If your 8 lb baby was ham it would serve 6-8 people
I'm 90% sure a girl here is wearing a bra strap as a headband.
Just got a event reminder on my phone to never party with you again.
Its so hard looking at my mom and pretending I'm not dying a slow death of binge drinking
I may still return these pants. Depends how much they smell like alcohol by tmrw morning. I've already spilled once.
you want your laptop back?
are you giving me my laptop back, or cashing in on our break up sex?
both.
come over.
He told me I was a pleasure to arrest. That's the 2nd time I've heard that.
i figured out i could get from the downstairs bar to the upstairs bar AND grab pizza by going through the kitchen. it was the greatest discovery of my life besides the flabongo.
When you are old and getting humped by saggy balls every other weekend you are gonna wish you had more sex with freshly legal boys. Your vagina will thank you one day. Don't let her down.

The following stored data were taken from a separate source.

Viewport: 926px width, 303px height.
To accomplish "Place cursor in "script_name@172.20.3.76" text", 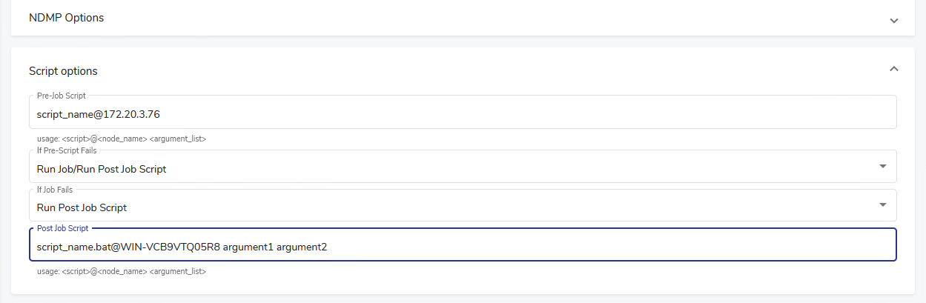I will (x=99, y=114).
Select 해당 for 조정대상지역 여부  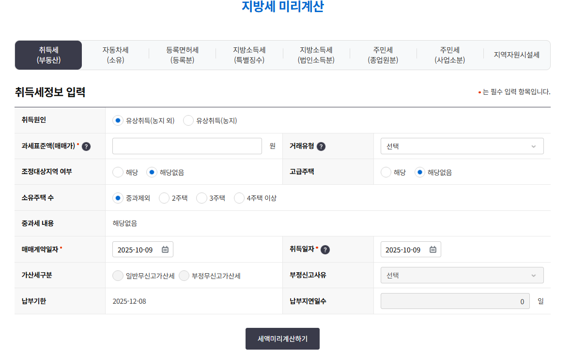pyautogui.click(x=118, y=172)
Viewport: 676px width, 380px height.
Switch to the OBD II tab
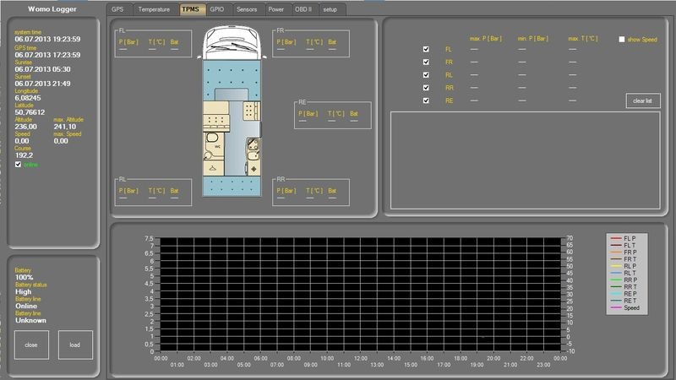pyautogui.click(x=304, y=9)
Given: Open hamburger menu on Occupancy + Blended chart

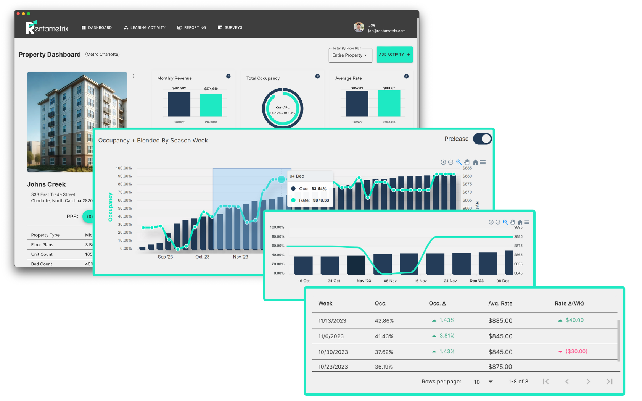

i gave up on the vacation being fun the night i ate all the marshamallows out of the lucky charms while everyone else was having sex in the condo
I wish I could take a screenshot of how things literally look from my eyeballs right now
The last thing I remember is talking to the firefighter next to me and he was giving me fruit.
where did we go last night? there's dollar bills all over my room & they're all wet.
Yoooooo, the fat magician married the chick I dumped a beer on after I got pissed he was flirting with her in front of me
She's better-looking with the mask on.